This Amendment No. 13 to Schedule 13D amends and supplements the information set forth in the Schedule 13D filed by Cheniere Energy, Inc., a Delaware corporation (the “Reporting Person”), with the United States Securities and Exchange Commission on December 20, 2013, as amended by Amendment No. 1 to Schedule 13D filed on November 19, 2014, as amended and restated in its entirety by Amendment No. 2 to Schedule 13D filed on May 13, 2016, as amended by Amendment No. 3 to Schedule 13D filed on August 12, 2016, as amended by Amendment No. 4 to Schedule 13D filed on September 30, 2016, as amended by Amendment No. 5 to Schedule 13D filed on December 9, 2016, as amended by Amendment No. 6 to Schedule 13D filed on December 20, 2016, as amended by Amendment No. 7 to Schedule 13D filed on December 22, 2016, as amended by Amendment No. 8 to Schedule 13D filed on May 1, 2018, as amended by Amendment No. 9 to Schedule 13D filed on May 3, 2018, as amended by Amendment 10 to Schedule 13D filed on May 4, 2018, as amended by Amendment No.11 to Schedule 13D filed on May 17, 2018 and as further amended by Amendment No. 12 to Schedule 13D filed on June 19, 2018 (collectively, the “Schedule 13D”).
Except as set forth herein, this Amendment No. 13 does not modify any of the information previously reported in the Schedule 13D. All capitalized terms contained herein but not otherwise defined shall have the meanings ascribed to such terms in the Schedule 13D.
Item 2. | Identity and Background. |
Item 2 of the Schedule 13D is hereby amended by adding the following paragraph:
On September 20, 2018, following the consummation of, and as a result of, the Merger (as defined below), the executive officers and directors of the Reporting Person (collectively, the “Listed Persons”) ceased to beneficially own any Common Shares (as defined below) of the Issuer.
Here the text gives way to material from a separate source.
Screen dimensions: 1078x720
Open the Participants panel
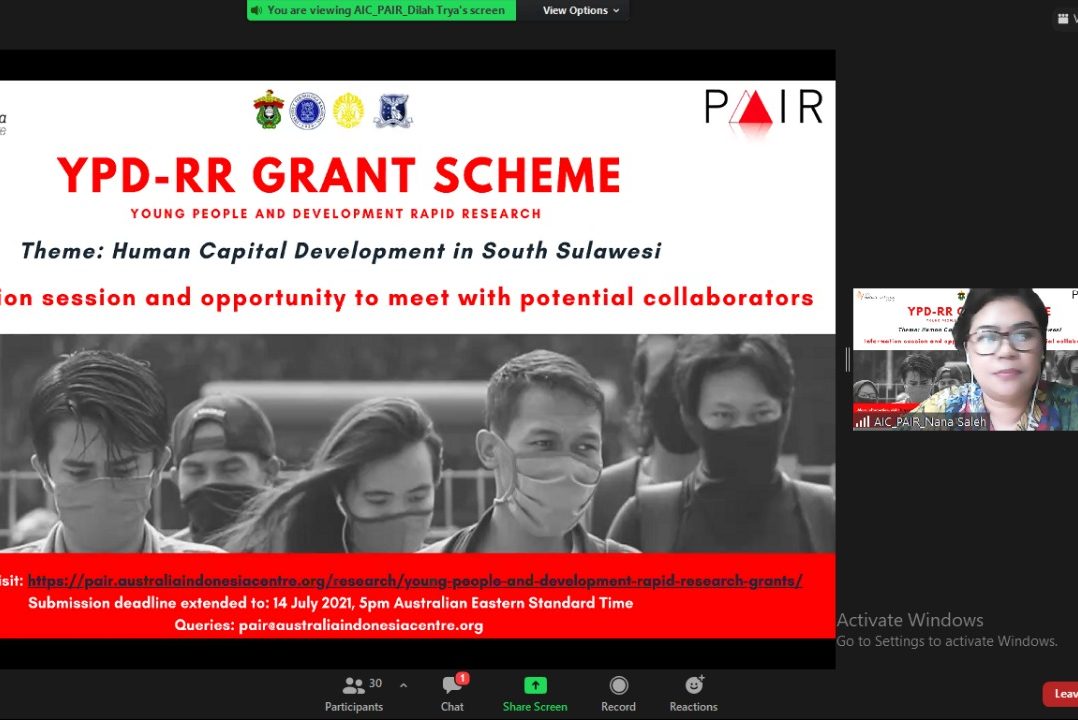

To the Reporting Person’s knowledge, none of the Listed Persons has been, during the last five years, (i) convicted in a criminal proceeding (excluding traffic violations or similar misdemeanors), or (ii) a party to a civil proceeding of a judicial or administrative body of competent jurisdiction and as a result of such proceeding was or is subject to a judgment, decree or final order enjoining future violations of, or prohibiting or mandating activities subject to, federal or state securities laws or finding any violation with respect to such laws.
Item 4. | Purpose of the Transaction. |
Item 4 of the Schedule 13D is hereby amended by adding the following paragraphs:
On September 20, 2018, the Issuer merged with and into Columbia Acquisition Sub LLC, a Delaware limited liability company and a wholly-owned subsidiary of the Reporting Person (“Merger Sub”), with Merger Sub surviving as a wholly-owned subsidiary of the Reporting Person (the “Merger”) pursuant to that certain Agreement and Plan of Merger, dated as of June 18, 2018, by and among the Issuer, the Reporting Person and Merger Sub (the “Merger Agreement”). As a result of the Merger, each common share representing limited liability company interests in the Issuer (each, a “Common Share”) issued and outstanding immediately prior to the effective time of the Merger (excluding certain Excluded Shares, as defined in the Merger Agreement) was converted into the right to receive 0.4750 of a share of common stock, par value $0.003, of the Reporting Person.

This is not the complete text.